Dorinda Makanaonalani Nicholson stood in front of a packed room at Missouri Valley College’s Murrell Library Monday, April 21. An intricate yellow flower tucked into her hair, a smile glowing as she joked with those in attendance.

Dorinda pictured with her baby brother, mother and father at their Pearl Harbor home.

Dorinda stood in front of screens, clicking through images of her childhood in Hawaii. It was a story of a beautiful hula dancer and a soldier boy from Missouri, she said of her parents. Her childhood was filled with happiness, until one Sunday morning when it would be shaped by the devastating attack from above.
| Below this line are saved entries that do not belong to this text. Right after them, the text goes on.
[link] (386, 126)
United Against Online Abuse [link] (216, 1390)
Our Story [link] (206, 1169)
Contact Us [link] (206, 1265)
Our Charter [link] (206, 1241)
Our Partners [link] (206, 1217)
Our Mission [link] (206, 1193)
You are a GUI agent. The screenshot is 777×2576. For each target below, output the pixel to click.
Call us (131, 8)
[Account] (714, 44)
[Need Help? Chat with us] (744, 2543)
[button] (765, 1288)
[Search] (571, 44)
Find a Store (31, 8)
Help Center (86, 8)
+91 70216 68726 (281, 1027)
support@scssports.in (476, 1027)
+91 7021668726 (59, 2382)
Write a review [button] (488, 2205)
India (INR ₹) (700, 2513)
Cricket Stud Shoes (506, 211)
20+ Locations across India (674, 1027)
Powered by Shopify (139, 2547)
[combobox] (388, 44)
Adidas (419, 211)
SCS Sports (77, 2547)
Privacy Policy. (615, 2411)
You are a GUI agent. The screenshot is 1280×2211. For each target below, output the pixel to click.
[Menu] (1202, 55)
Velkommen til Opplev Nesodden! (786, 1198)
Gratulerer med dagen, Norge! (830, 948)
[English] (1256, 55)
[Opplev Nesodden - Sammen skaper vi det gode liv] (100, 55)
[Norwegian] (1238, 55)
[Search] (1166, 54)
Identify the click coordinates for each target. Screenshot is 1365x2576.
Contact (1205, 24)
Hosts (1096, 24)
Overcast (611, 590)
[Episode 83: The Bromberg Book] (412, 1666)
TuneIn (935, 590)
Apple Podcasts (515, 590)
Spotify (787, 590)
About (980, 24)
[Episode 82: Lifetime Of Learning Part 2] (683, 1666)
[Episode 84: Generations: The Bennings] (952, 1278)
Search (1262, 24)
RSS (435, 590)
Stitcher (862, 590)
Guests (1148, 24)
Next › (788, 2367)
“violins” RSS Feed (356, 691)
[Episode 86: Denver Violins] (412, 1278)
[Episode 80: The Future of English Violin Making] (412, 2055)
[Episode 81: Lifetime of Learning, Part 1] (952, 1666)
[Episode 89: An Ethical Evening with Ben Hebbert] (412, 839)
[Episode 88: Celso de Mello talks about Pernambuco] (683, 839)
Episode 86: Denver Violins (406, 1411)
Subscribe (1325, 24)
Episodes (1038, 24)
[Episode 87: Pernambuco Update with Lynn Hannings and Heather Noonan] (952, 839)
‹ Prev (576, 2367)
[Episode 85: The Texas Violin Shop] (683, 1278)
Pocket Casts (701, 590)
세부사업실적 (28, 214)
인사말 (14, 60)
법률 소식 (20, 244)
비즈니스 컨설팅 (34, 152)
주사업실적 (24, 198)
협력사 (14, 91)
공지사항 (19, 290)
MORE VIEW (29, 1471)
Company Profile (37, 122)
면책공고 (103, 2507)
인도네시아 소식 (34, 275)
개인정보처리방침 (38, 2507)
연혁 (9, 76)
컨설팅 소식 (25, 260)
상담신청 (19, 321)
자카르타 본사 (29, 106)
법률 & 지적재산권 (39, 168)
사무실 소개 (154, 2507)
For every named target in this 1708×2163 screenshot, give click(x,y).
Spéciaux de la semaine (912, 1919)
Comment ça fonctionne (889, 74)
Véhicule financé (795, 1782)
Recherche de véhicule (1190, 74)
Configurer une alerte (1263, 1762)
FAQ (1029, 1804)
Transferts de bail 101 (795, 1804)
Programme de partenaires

Dorinda presented her eye-witness account of the attack on Pearl Harbor, which drew the U.S. into the Second World War. Until that day, the U.S. had aided Europe by sending supplies and food.

“Hawaii is the most isolated land mass,” she said. “Thousands of miles in the middle of the Pacific Ocean. … America is watching Japan take over other countries … Germany had invaded Poland. The war had started. … Did you know December 7, 1941, can’t happen? So, we’re watching Japan – 4,000 miles. Their planes – it’s not like our air bases. We didn’t have B-2 bombers. We had airplanes with one propeller. ‘They’re not going to come 4,000 miles. We are fine. We are safe.’”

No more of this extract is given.